> To do: Rewrite everything from the first row down to the one that contains "pos(1205,310)", changing "checkbox" to "tick box" and keeping all else the same. Leave the pictures out of your answer.

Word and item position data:
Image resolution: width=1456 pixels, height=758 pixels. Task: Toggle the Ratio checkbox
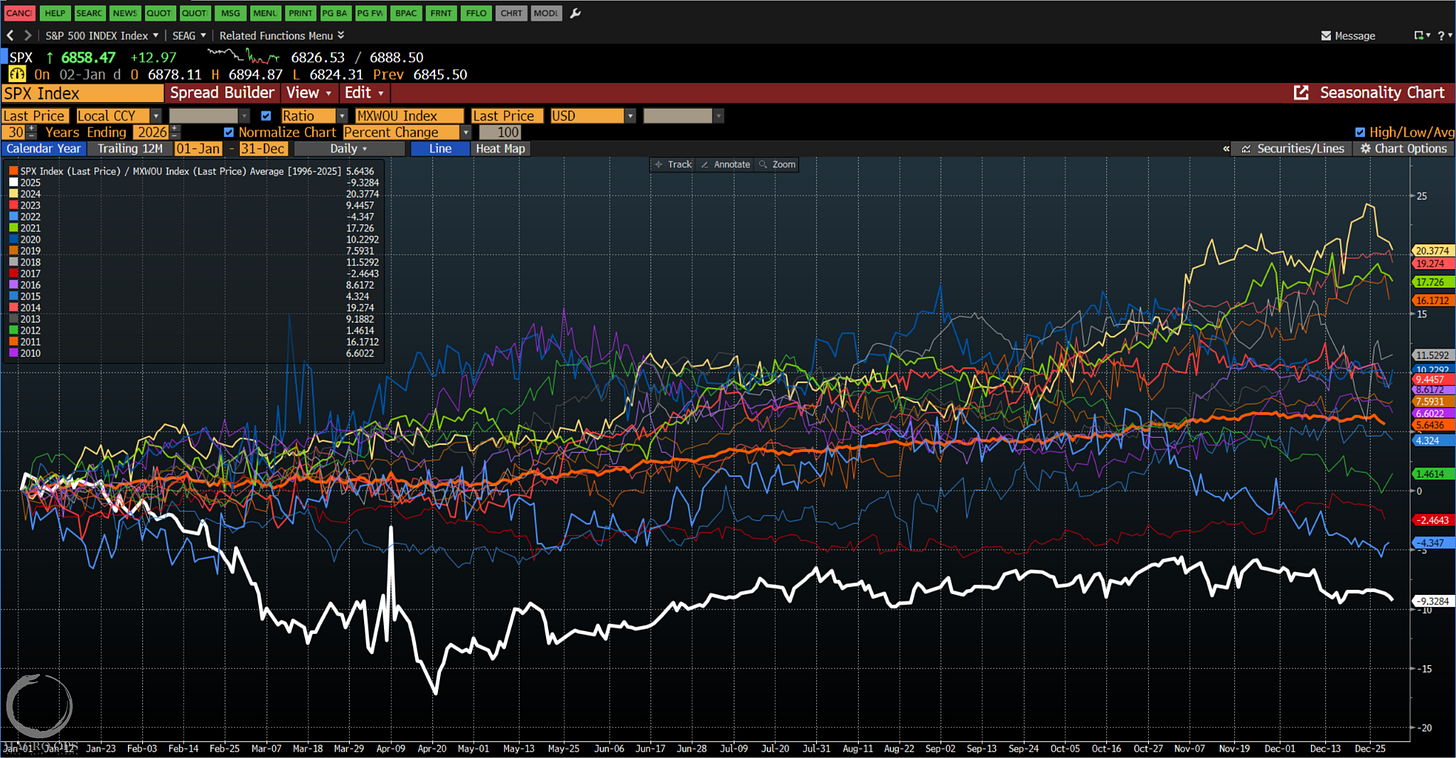(x=266, y=116)
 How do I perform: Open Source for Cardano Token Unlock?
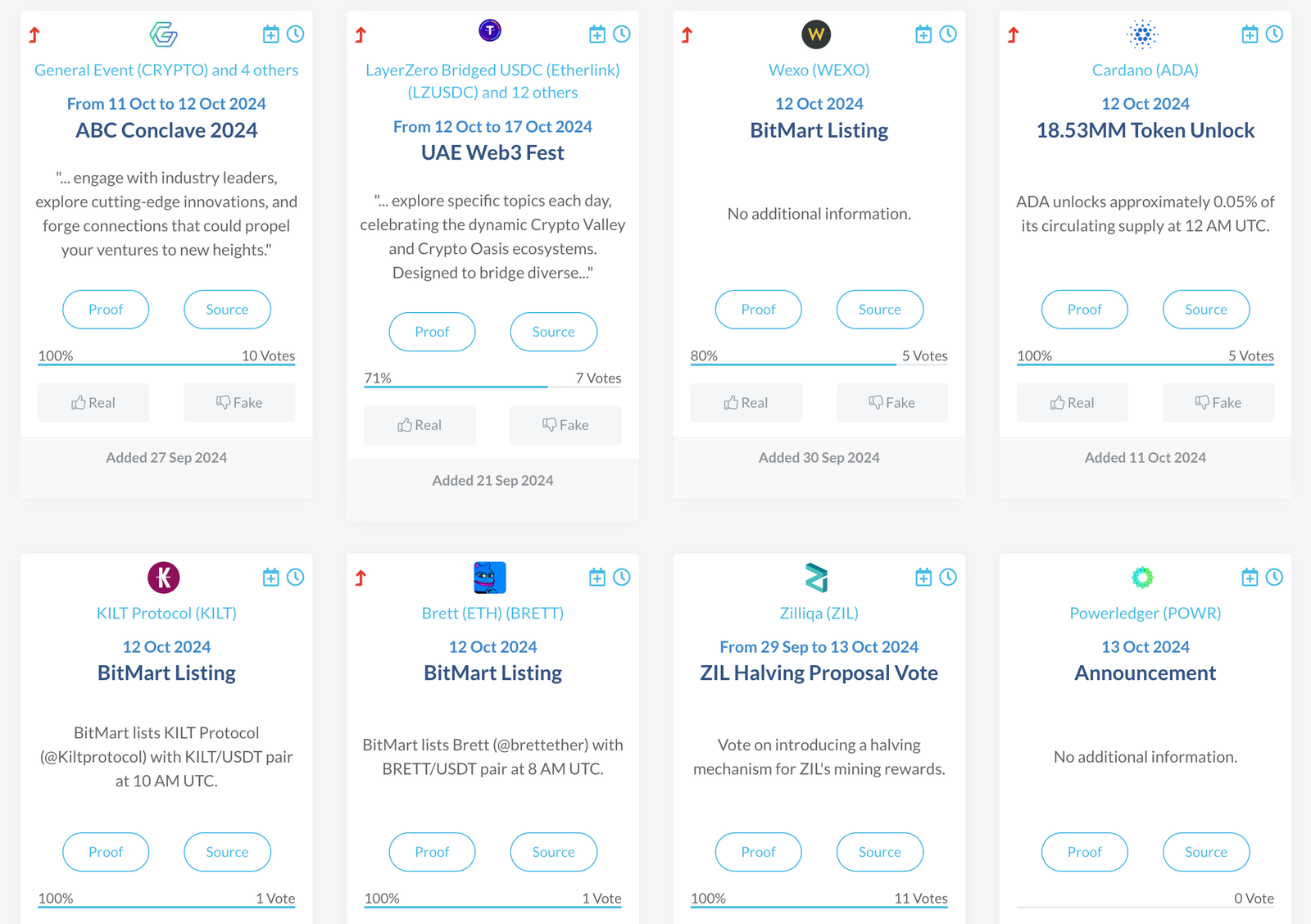pos(1205,310)
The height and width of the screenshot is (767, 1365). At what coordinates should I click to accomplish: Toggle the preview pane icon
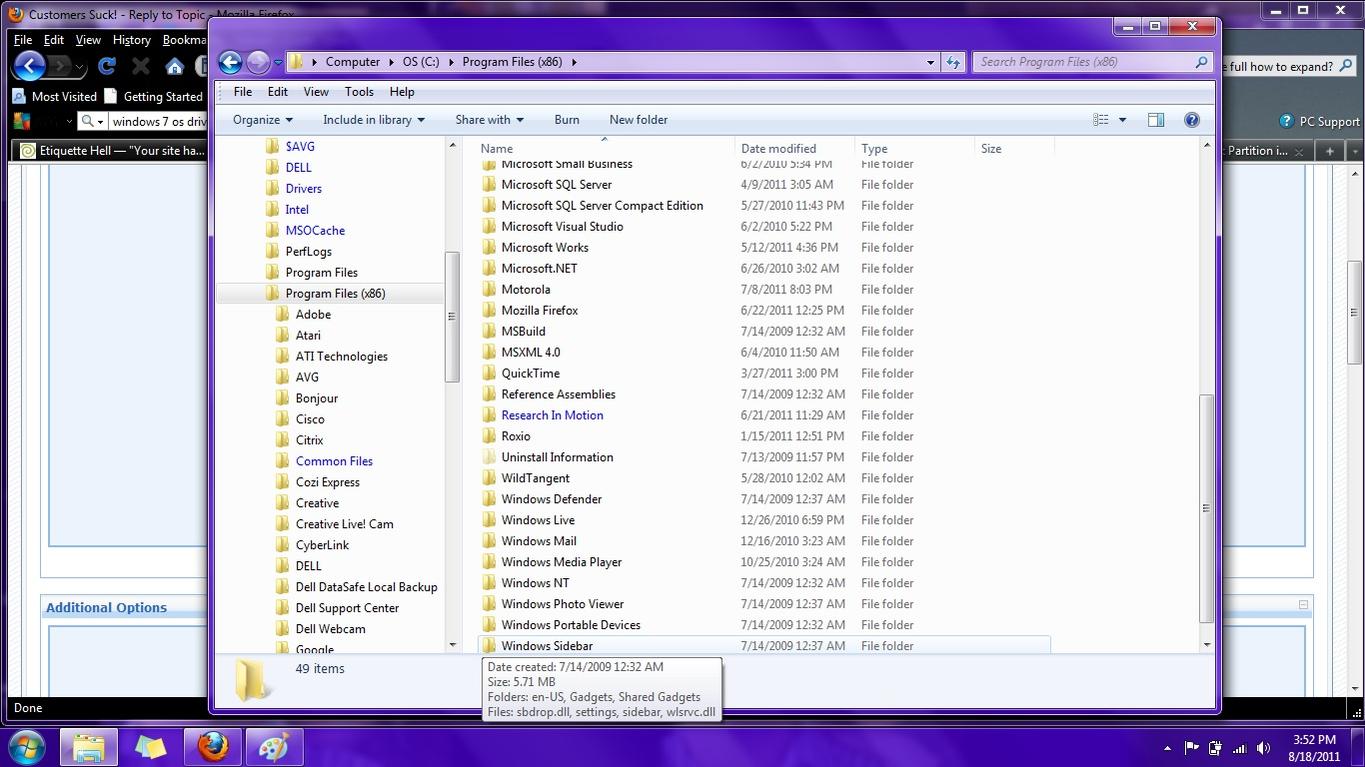click(x=1155, y=120)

> Result of the exercise:
Image resolution: width=1456 pixels, height=758 pixels. Task: Toggle the Ratio tick box
(x=266, y=116)
 How do I perform: Open Source for Cardano Token Unlock?
pos(1205,310)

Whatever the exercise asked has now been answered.